Xdude wrote: With another adult though, nope, I just can't do it. I don't want to be a care-taker to another adult.
Good for you Xdude!
Xdude wrote: I need to have my self-esteem built up, and protected too. I need my conditions to protect myself from being hurt, and I absolutely can be hurt.
Xdude..anytime we enter a new relationship, whether our self esteem is intacked or not, we are at risk of getting our feelings hurt. It's the nature of the beast. AAAGH! lol
However, good self esteem, helps us assert our boundries, of what we are willing or not willing to accept. With good self esteem, you will not be content in any relationship, until you feel they are a person for you.

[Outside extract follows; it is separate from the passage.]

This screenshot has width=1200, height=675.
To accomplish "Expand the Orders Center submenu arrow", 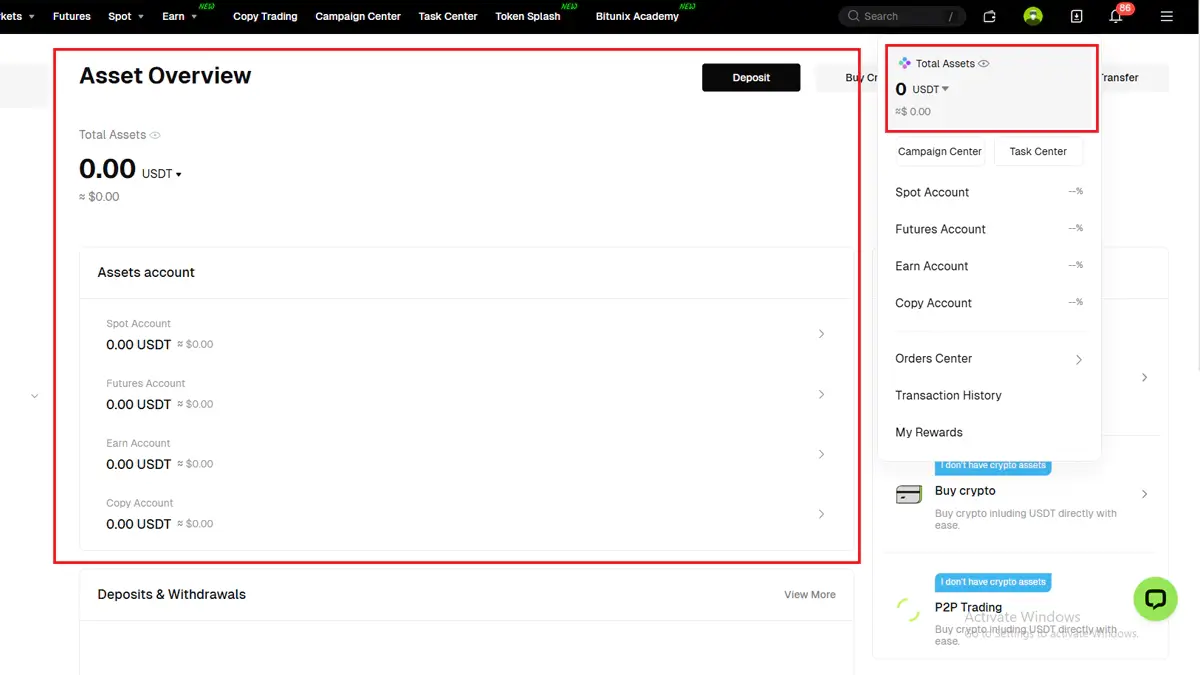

Whether it hurts or not, it might take a few more dud's before you find the right one! lol In other words, a person with good self esteem, would not put up with disordered behavior, very long, nor likely be attracted to them in the first place.
So hey, now with all you have learned, don't be afraid to put yourself out there. Don't be afraid of getting hurt. You are stronger and wiser now. Learn to trust yourself, use your new found assertiveness, your better judgements and feel confident in the choices you will make. You will be ok.
I am sure this time you will have the confidence to back away at the "right time", if you find a partner or date that is not right for you. Have confidence in that. You have come along way,so please don't lose your trust or trust in yourself. Most of all don't be afraid of getting hurt. That threat is always there.
I am sure now , you are ready to make the right choices. Have faith in that. Don't be afraid.
OK
PS: I don't think YYY and Labor were angry with you. I think they were just upset to find out, there is no such thing as unconditional love. Not good for someone with trust issues and abandoment issues to hear. My thoughts anyway.